Re: [media] handling multitrack audio / video from Geoff Freed on 2010-12-02 (public-html-a11y@w3.org from December 2010)

From: Geoff Freed <geoff_freed@wgbh.org>
Date: Wed, 1 Dec 2010 21:18:09 -0500
To: "public-html-a11y@w3.org" <public-html-a11y@w3.org>
CC: "Frank.Olivier@microsoft.com" <Frank.Olivier@microsoft.com>, Silvia Pfeiffer <silviapfeiffer1@gmail.com>
Message-ID: <C91C6C11.136D3%geoff_freed@wgbh.org>
Apologies for a somewhat late response to this thread.

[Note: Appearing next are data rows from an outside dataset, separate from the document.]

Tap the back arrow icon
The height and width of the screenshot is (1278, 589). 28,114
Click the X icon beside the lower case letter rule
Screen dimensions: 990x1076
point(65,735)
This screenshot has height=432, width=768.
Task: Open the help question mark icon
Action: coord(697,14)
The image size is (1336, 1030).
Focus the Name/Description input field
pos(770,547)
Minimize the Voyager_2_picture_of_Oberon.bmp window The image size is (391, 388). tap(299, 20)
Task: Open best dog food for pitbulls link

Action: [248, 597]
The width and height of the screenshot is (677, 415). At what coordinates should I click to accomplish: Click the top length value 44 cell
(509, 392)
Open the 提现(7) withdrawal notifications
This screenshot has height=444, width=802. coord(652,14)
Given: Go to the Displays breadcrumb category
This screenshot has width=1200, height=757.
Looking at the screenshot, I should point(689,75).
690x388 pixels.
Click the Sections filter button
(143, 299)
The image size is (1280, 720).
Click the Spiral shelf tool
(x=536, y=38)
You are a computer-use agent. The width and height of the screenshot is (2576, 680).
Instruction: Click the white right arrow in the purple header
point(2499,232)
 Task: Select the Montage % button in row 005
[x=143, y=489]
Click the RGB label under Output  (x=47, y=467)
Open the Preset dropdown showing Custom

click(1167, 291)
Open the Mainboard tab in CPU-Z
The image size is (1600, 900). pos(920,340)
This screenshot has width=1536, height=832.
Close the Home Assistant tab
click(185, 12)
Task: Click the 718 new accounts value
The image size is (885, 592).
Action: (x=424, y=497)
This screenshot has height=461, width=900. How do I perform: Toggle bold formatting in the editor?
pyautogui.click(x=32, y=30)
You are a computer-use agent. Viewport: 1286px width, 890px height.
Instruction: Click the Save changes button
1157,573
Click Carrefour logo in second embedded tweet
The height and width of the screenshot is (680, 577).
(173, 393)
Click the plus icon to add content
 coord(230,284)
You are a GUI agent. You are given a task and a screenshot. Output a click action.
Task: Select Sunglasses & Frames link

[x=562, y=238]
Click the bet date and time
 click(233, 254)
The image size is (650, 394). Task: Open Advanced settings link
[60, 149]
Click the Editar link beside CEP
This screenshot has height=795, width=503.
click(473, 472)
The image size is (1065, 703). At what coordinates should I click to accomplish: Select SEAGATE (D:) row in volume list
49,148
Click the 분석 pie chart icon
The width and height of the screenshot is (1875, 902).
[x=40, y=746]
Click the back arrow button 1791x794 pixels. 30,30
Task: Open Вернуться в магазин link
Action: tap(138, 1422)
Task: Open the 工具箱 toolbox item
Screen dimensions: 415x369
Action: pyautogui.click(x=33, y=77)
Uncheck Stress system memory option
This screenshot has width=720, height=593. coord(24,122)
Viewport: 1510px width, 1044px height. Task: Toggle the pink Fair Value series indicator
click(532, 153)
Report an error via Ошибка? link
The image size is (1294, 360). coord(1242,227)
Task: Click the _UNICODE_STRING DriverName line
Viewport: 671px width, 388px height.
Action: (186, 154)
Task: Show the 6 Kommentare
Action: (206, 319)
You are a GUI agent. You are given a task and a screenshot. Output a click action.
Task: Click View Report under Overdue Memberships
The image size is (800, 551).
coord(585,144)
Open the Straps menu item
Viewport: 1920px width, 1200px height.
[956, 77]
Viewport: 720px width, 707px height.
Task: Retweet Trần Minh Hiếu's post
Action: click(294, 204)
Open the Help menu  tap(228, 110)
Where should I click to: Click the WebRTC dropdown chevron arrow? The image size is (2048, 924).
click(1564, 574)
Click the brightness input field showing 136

I'd just like to drive in the point that it's going to be very important to provide support for, and easy UI access to, embedded audio-description tracks.  Pre-recorded, human-narrated tracks are the norm now for described video, and having a mechanism for supporting and accessing those additional audio tracks is necessary in order to support described broadcast video that is moved to the Web.  Pre-recorded descriptions aren't going to go away any time soon, even when TTS support is possible.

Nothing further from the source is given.